_TEXT BLOCK:_
Re: [PATCH 3/4] sched/deadline: Tracepoints for deadline scheduler

Steven Rostedt <rostedt@xxxxxxxxxxx> · Mon, 22 Feb 2016 17:30:43 -0500

On Mon, 22 Feb 2016 22:30:17 +0100
Peter Zijlstra <peterz@xxxxxxxxxxxxx> wrote:

> On Mon, Feb 22, 2016 at 12:48:54PM -0500, Steven Rostedt wrote:
> 
> > > As it stands, the existing tracepoint have already been an ABI
> > > trainwreck, why would I want to add more?  
> > 
> > Yes, this may become a type of ABI, but even the sched switch
> > tracepoints haven't been that bad. Has it really prevented us from
> > changing anything?  
> 
> The whole wakeup thing where we _still_ have a dummy argument, and have
> been lying about the value for a long time really stinks.

Having a dummy argument is not that bad. Yes, it's inconvenient, and
I'm not sure who even uses it (can we delete it without breaking
anything?) But it doesn't prevent us from going forward with
development.

> 
> > But let me ask, what would you recommend to finding out if the kernel
> > has really given your tasks the recommended runtime within a given
> > period? We can't expect users of SCHED_DEADLINE to be modifying the
> > kernel themselves.  
> 
> So why are these deadline specific tracepoint? Why not extend the ones
> we already have?

I'm not sure how to do that and be able to report when a period has
elapsed, and when the next period is coming.

> 
> Also, will these tracepoints still work if we implement SCHED_DEADLINE
> using Least-Laxity-First or Pfair or some other exotic algorithm? Or
> will be forever be bound to EDF just because tracepoint ABI shite?

Can we come up with generic numbers? I mean, the user that asks for
their task to have a specific runtime within a specific
period/deadline, these seem to be generic already. I'll have to read up
on those that you mention, but do that not have a "replenish" for when
the period starts again? And then a yield, showing the task has given
up its remaining time, or a block, where a task is scheduled out
because it blocked on a lock?

_PROBLEMS TO WORK ON:_
**A)** Reproduce the text of the deadline scheduler thread from "Having a dummy" to "we already have?".
**B)** Answer these questions from the deadline scheduler thread:
(i) On what date did Steven Rostedt send this reply?
(ii) According to Peter Zijlstra, what does the wakeup tracepoint still have?
(iii) Which two alternative algorithms does Peter Zijlstra name for implementing SCHED_DEADLINE?
**C)** In his last paragraph of the deadline scheduler thread, Steven Rostedt describes several events in a task's scheduling. List all of them.

_PROVIDED INFORMATION:_
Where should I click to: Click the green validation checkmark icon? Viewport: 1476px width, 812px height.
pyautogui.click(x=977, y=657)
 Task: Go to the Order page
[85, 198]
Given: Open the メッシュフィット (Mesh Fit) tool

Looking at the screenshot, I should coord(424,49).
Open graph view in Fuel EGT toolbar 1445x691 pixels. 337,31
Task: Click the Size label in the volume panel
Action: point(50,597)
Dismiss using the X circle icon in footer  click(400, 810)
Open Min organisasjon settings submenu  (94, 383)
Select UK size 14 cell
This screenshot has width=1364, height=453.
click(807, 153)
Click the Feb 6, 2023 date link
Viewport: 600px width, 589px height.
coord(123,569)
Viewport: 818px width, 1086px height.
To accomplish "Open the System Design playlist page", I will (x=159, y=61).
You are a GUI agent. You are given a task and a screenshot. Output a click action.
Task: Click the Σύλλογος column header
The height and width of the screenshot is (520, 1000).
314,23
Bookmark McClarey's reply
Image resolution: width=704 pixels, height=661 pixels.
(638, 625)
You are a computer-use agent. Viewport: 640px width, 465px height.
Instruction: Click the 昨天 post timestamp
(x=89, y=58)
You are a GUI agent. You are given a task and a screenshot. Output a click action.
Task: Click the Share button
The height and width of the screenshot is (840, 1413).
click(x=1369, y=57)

_RESULTS BY TASK:_
**A)**
Having a dummy argument is not that bad. Yes, it's inconvenient, and
I'm not sure who even uses it (can we delete it without breaking
anything?) But it doesn't prevent us from going forward with
development.

> 
> > But let me ask, what would you recommend to finding out if the kernel
> > has really given your tasks the recommended runtime within a given
> > period? We can't expect users of SCHED_DEADLINE to be modifying the
> > kernel themselves.  
> 
> So why are these deadline specific tracepoint? Why not extend the ones
> we already have?

**B)**
(i) Monday, 22 February 2016
(ii) A dummy argument
(iii) Least-Laxity-First and Pfair

**C)**
- Replenish, for when the period starts again
- Yield, showing the task has given up its remaining time
- Block, where a task is scheduled out because it blocked on a lock